人力资源、营销和技术学位教育领域的员工流失率最高。

医疗、生命科学领域教育的员工流失率较低。

k=df.groupby(['JobRole','Attrition'],as_index=False)['Age'].count()
a=k[k['Attrition']=='Yes']
b=k[k['Attrition']=='No']
a['Age']=a['Age'].apply(lambda x: -x)
k=pd.concat([a,b],ignore_index=True)
k['Count']=k['Age']
k.rename(columns={
    
    'JobRole':'Job Role'},inplace=True)
fig=px.bar(k,x='Job Role',y='Count',color='Attrition',template='simple_white',text='Count',color_discrete_sequence=['LightCoral','DeepSkyBlue'])
fig=fig.update_yaxes(range=[-200,300])
fig=fig.update_traces(marker=dict(line=dict(color='#000000', width=1)),textposition = "outside")
fig=fig.update_xaxes(visible=True)
fig=fig.update_yaxes(visible=True)
fig=fig.update_layout(title_x=0.5,template='simple_white',showlegend=True,title_text='<b style="color:black; font-size:105%;">Employee Attrition based on Job Roles</b>',font_family="Times New Roman",title_font_family="Times New Roman")
fig.show()

大多数员工的职位是销售主管、研究科学家和实验室技术员。

流失率最高的员工职位是销售主管、销售代表、实验室技术员和研究科学家。

员工流失最少的职位是研究总监、经理和医疗保健代表。

4. 环境满意度如何影响员工流失？

sats_att=df.groupby(['JobSatisfaction','Attrition']).apply(lambda x:x['DailyRate'].count()).reset_index(name='Counts')
fig = px.area(sats_att,x='JobSatisfaction',y='Counts',color='Attrition',title='Job Satisfaction level Counts of People in an Organization')
fig.show()

上图表明，较高的工作满意度与较低的员工流失率相关。

此外，在环境满意度为 1-2 的范围内，人员流失会减少，但从 2-3 开始增加，表明个人可能会为了更好的机会而离开。

5. 公司为员工提供的股票会影响员工流失吗？

stock_att=df.groupby(['StockOptionLevel','Attrition']).apply(lambda x:x['DailyRate'].count()).reset_index(name='Counts')
fig = px.bar(stock_att,x='StockOptionLevel',y='Counts',color='Attrition',title='Stock facilities level wise People in an Organization')
fig.show()

较少的股票期权大大增加了员工离开组织的可能性。

股票的可用性对于员工在公司工作几年来说是一种巨大的经济激励。

但是拥有少量的股票期权或没有股票期权的个人会更容易离开组织，因为他们没有将他们与公司联系在一起的相同经济激励。

6. 工作经验如何影响员工流失？

ncwrd_att=df.groupby(['NumCompaniesWorked','Attrition']).apply(lambda x:x['DailyRate'].count()).reset_index(name='Counts')
fig = px.area(ncwrd_att,x='NumCompaniesWorked',y='Counts',color='Attrition',title='Work Experience Distribution: Analyzing the Level of Work Experience in an Organization')
fig.show()

上图清楚地表明，在公司开始职业生涯或在职业生涯早期加入的员工更有可能离开到另一个组织。

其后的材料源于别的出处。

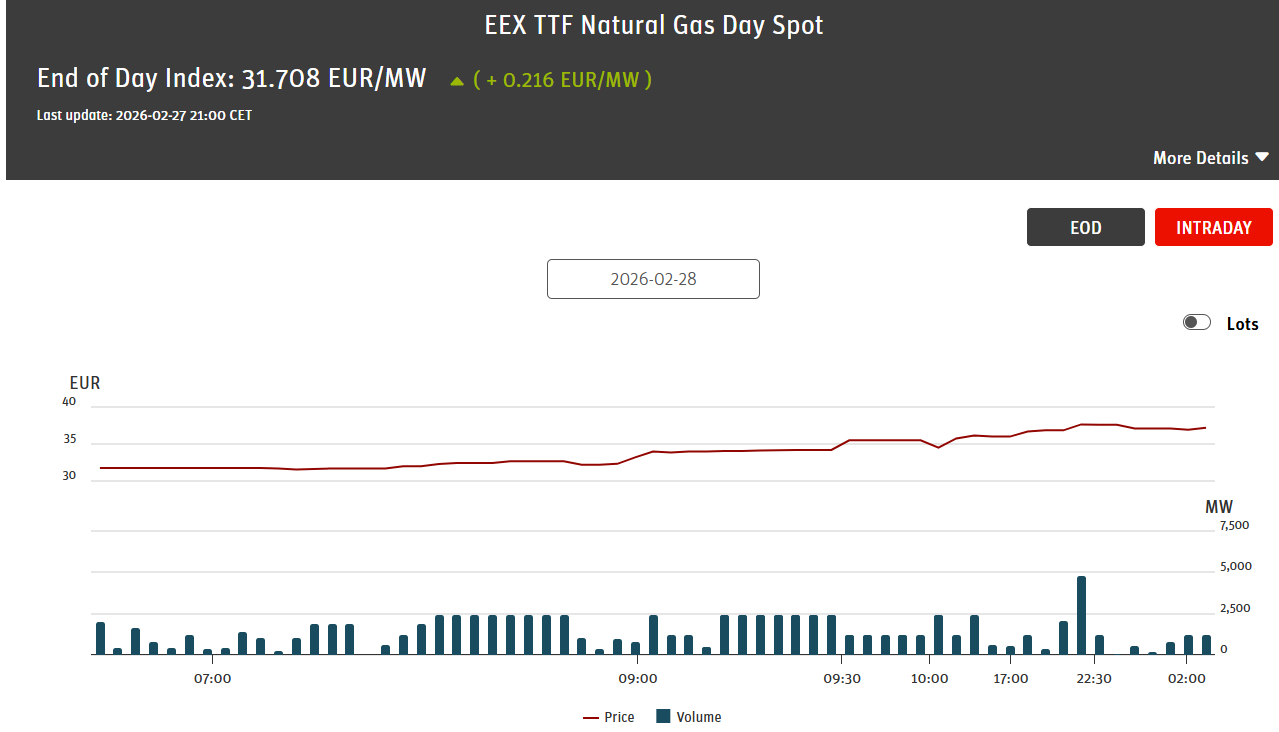Click the 02:00 time axis label
The image size is (1279, 732).
(1187, 679)
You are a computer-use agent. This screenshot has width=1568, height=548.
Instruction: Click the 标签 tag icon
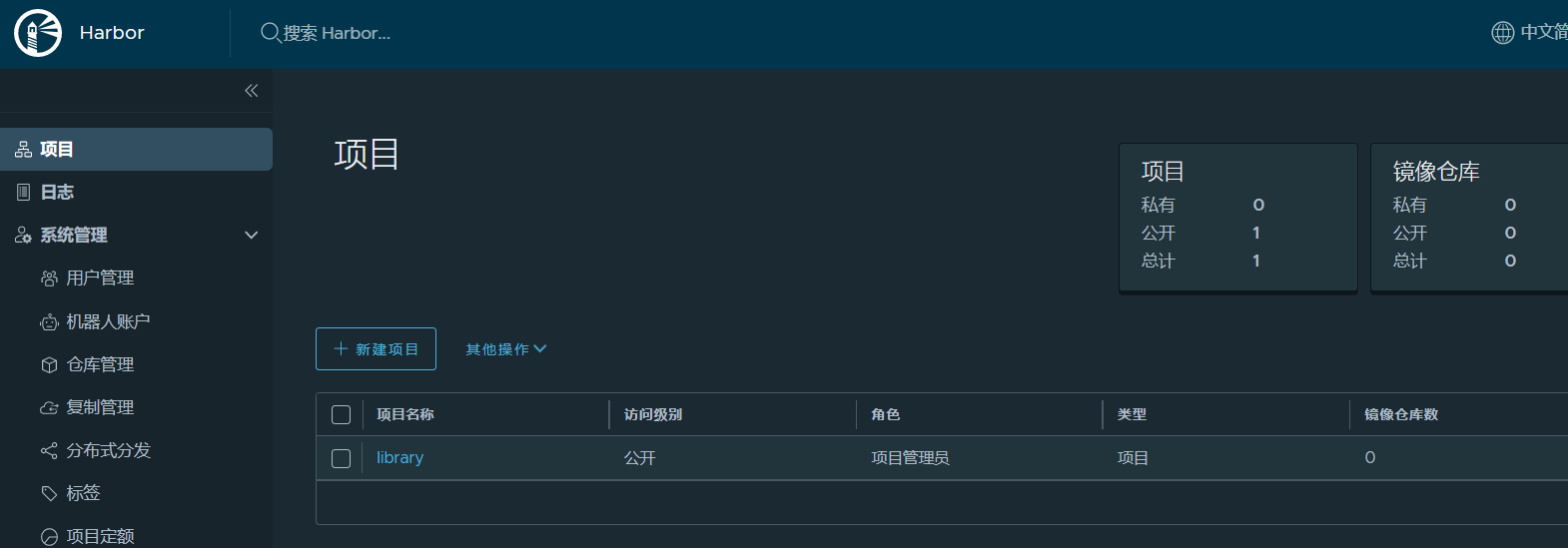coord(49,493)
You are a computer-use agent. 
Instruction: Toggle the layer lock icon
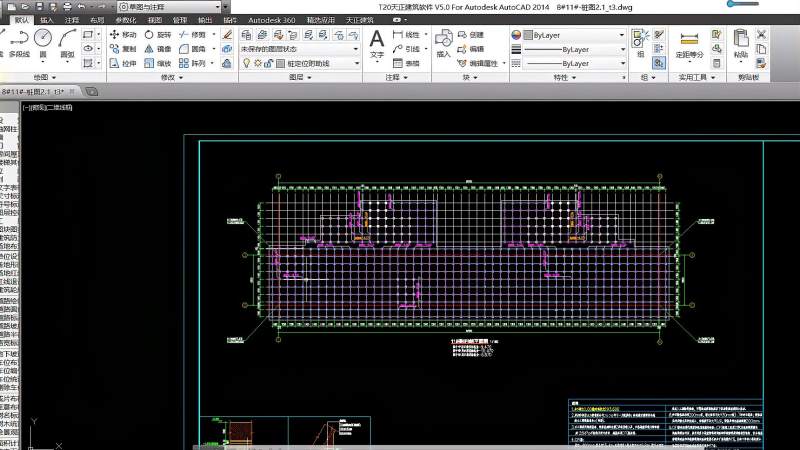pyautogui.click(x=267, y=62)
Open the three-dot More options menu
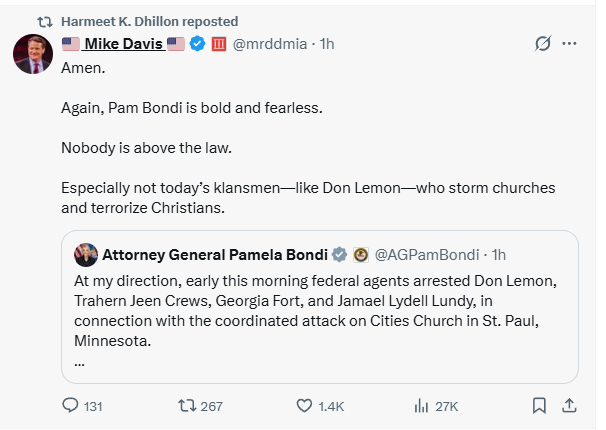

相反，在多家公司获得丰富工作经验的个人往往表现出更高的忠诚度，并且更有可能留在他们加入的公司。

7. 加薪百分比会影响流失吗？

hike_att=df.groupby(['PercentSalaryHike','Attrition']).apply(lambda x:x['DailyRate'].count()).reset_index(name='Counts')
px.line(hike_att,x='PercentSalaryHike',y='Counts',color='Attrition',title='Distribution of Hike Percentage')

更高的加薪会激励人们更好地工作并留在组织中。

因此，我们看到员工离开加薪较低的组织的比例，远远高于加薪良好的公司。

fig=px.box(df,x='JobRole',y='PercentSalaryHike',color='Attrition',color_discrete_sequence=['LightCoral','DeepSkyBlue'],template='simple_white')
fig.update_xaxes(visible=True)
fig.update_yaxes(visible=True)
fig.update_layout(title_x=0.5,template='simple_white',showlegend=True,title_text='<b style="color:black; font-size:105%;">Education wise Employee Attrition based on % Salary Hike </b>',font_family="Times New Roman",title_font_family="Times New Roman")
fig.show()

8. 管理者是人们辞职的原因吗？

man_att=df.groupby(['YearsWithCurrManager','Attrition']).apply(lambda x:x['DailyRate'].count()).reset_index(name='Counts')
px.line(man_att,x='YearsWithCurrManager',y='Counts',color='Attrition',title='Count of people spending years with a Manager in an Organization')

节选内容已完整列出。